The suspect in the incident at the Hudson Valley Mall in Kingston, New York, started firing inside a Best Buy store before proceeding into the mall corridor. The man was able to fire 60 rounds from the semiautomatic rifle before running out of ammunition. A store employee subdued him.
During the follow-up investigation, police discovered a videotape at the suspect's home showing the man and two friends producing and detonating pipe bombs—evidence that the incident could have been much worse. (The man has been charged with violating federal explosives laws.)
Mall owners and operators should recognize that these open venues present inviting targets, and they should make it a priority to conduct vulnerability assessments and develop emergency response plans, says Lt. Roger Kelly of the Fairfax County Police Department's criminal intelligence division in Virginia.
Locally, he has seen evidence that they are doing just that. His unit has been called in to do vulnerability assessments
at Tyson's Corner Center, the largest mall in the Washington, D.C., region and the 10th largest shopping complex in the country.
An assessment can often help to determine low-cost solutions. For example, Kelly recommends guarding public access to ventilation systems and employee areas. He also recommends surveillance techniques inside malls and in parking lots that can make security guards and CCTV cameras more visible to shoppers, which can serve as a deterrent.
With regard to emergency response, Kelly suggests that large or multiple-floor malls designate a floor captain on each level or wing of a complex. Each designee can serve as a point-of-contact during emergency situations. And that person can help to distribute timely information and to organize training among stores, Kelly says.
There is a limit to what malls, which must remain open and welcoming places for customers, can do in terms of access control. Individuals are never going to be inspected at malls the way they are at airports. Therefore, the challenge of stopping suicide bombers and explosives detonations comes down to security guard diligence, says Jade Hirt, national manager for staff development with IPC International Corporation.
It is also important that front-line security officers be informed about any terror alerts. “It does no good for us to have the information in Chicago when the front-line people are the people who need to know it because they're the ones who need to look for it,” says Hirt.
Training with targeted information about the new threat is also key, says Hirt. IPC International, which provides security guards and consulting services at more than 400 shopping centers in the United States, has developed a counterterrorism PowerPoint presentation on suicide bombers. This presentation is shown to employees at each field location.
Among the topics covered are lessons learned in Israel on blast patterns of explosives, behavior profiles of terrorists, packaging techniques of bombs, and how a bomber can be recruited.
As for more elaborate security improvements, those run into bottom-line resistance.
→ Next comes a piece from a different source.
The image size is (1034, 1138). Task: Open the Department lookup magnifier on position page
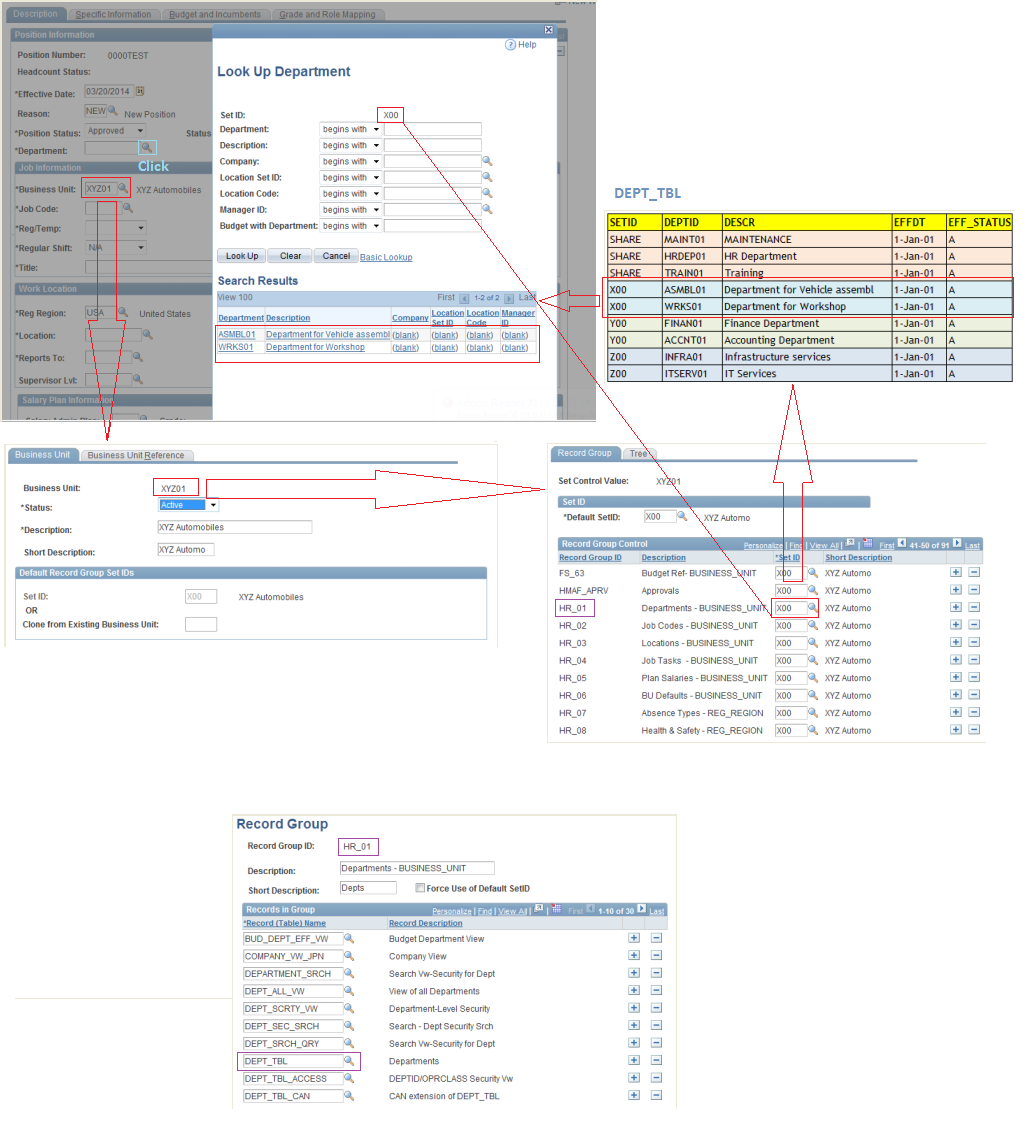148,148
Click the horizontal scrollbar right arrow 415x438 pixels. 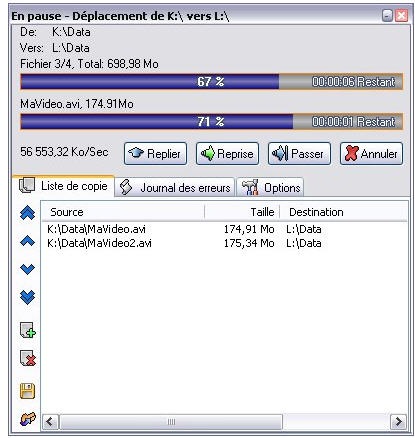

Like all businesses, retail
operations have limited dollars. Every mall will be asking itself, “Do you invest $100,000 in security or do you use it to promote an upcoming sale?”
But mall owners also appreciate that the risk is real and that ignoring it might cost more in the long run. In the end, says Kelly, “I think there's a great effort by corporate America to come up with ways to address the cost to prepare and prevent versus what it's going to cost post-event and all the liability issues that follow.”